CHARACTERIZATION OF STRESS RESISTANCE GENES AND MECHANISMS, & IMPROVEMENT AND GENOTYPING OF WHEAT AND BARLEY GERMPLASM FOR THE WESTERN U.S.
Location: Wheat Genetics, Quality Physiology and Disease Research
Title: Mapping QTL for resistance to eyespot of wheat in Aegilops longissima
Submitted to: Theoretical and Applied Genetics
Publication Type: Peer Reviewed Journal
Publication Acceptance Date: February 27, 2012
Publication Date: N/A
Interpretive Summary: Eyespot is caused by the soilborne fungi Oculimacula yallundae (syn: Tapesia yallundae, Wallwork & Spooner) Crous & W. Gams and O. acuformis Crous & W. Gams (syn: T. acuformis) (Crous et al. 2003). These two pathogens were formerly known as the W- and R- pathotypes of Pseudocercosporella herpotrichoides (Fron.) Deighton, respectively, before the teleomorph was discovered (Lucas et al. 2000). These fungi infect the stem base of wheat and other cereals and grasses, causing eye-shaped elliptical
lesions that result in lodging of infected plants and yield loss (Murray 2010). When eyespot is severe, yield loss of up to 50 % can occur in susceptible cultivars (Murray and Bruehl 1986). Eyespot has been reported in several wheat-growing areas of the world with cool, wet autumn and winter weather including North and South America, Australia, New Zealand, Europe, and Africa (Lucas et al. 2000). In the US, eyespot is a yield-limiting disease mainly in the Pacific Northwest (PNW) even though the pathogens are
widespread. The most economical and environmentally friendly control method for eyespot is growing resistant wheat cultivars. Cappelle Desprez was the first source of eyespot resistance reported from hexaploid wheat (Law et al. 1976).

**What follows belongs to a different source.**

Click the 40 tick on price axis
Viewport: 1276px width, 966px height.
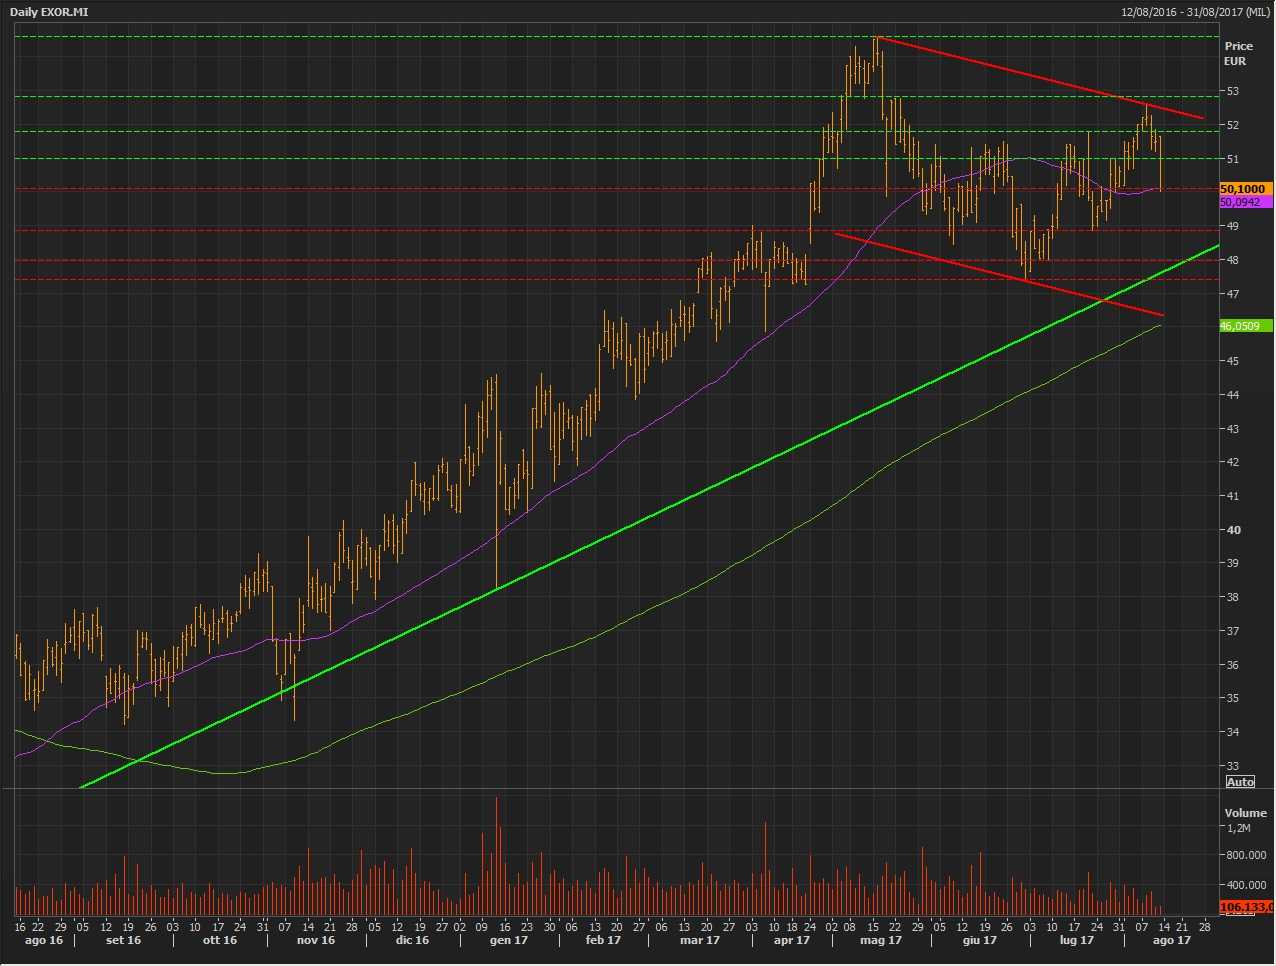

Eyespot is an economically important disease of wheat caused by the soilborne fungi Oculimacula yal- lundae and O. acuformis. These pathogens infect and colonize the stem base, which results in lodging of diseased plants and reduced grain yield. Disease resistant cultivars are the most desirable control method, but resistance genes are limited in the wheat gene pool. Some accessions of the wheat wild relative Aegilops longissima are resistant to eyespot, but nothing is known about the genetic control of
resistance. A recombinant inbred line population was developed from the cross PI 542196 (R) PI 330486
(S) to map the resistance genes and better understand resistance in Ae. longissima. A genetic linkage map of the Sl genome was constructed with 169 wheat microsatellite markers covering 1261.3 cM in 7 groups. F5 lines (189) were tested for reaction to O. yallundae and four QTL were detected in chromosomes 1Sl, 3Sl , 5Sl , and 7Sl. These QTL explained 44 % of the total phenotypic variation in reaction to eyespot based on GUS scores and 63 % for visual disease ratings. These results demonstrate that genetic control of O. yallundae resistance in Ae. longissima is polygenic. This is the first report of multiple QTL conferring resistance to eyespot in Ae. longissima. Markers cfd6, wmc597, wmc415, and cfd2 are tightly linked to Q.Pch. wsu-1Sl, Q.Pch.wsu-3Sl, Q.Pch.wsu-5Sl, and Q.Pch.wsu-7Sl, respectively. These markers may be useful in marker-assisted selection for transferring resistance genes to wheat to increase the effectiveness of resistance and broaden the genetic diversity of eyespot resistance.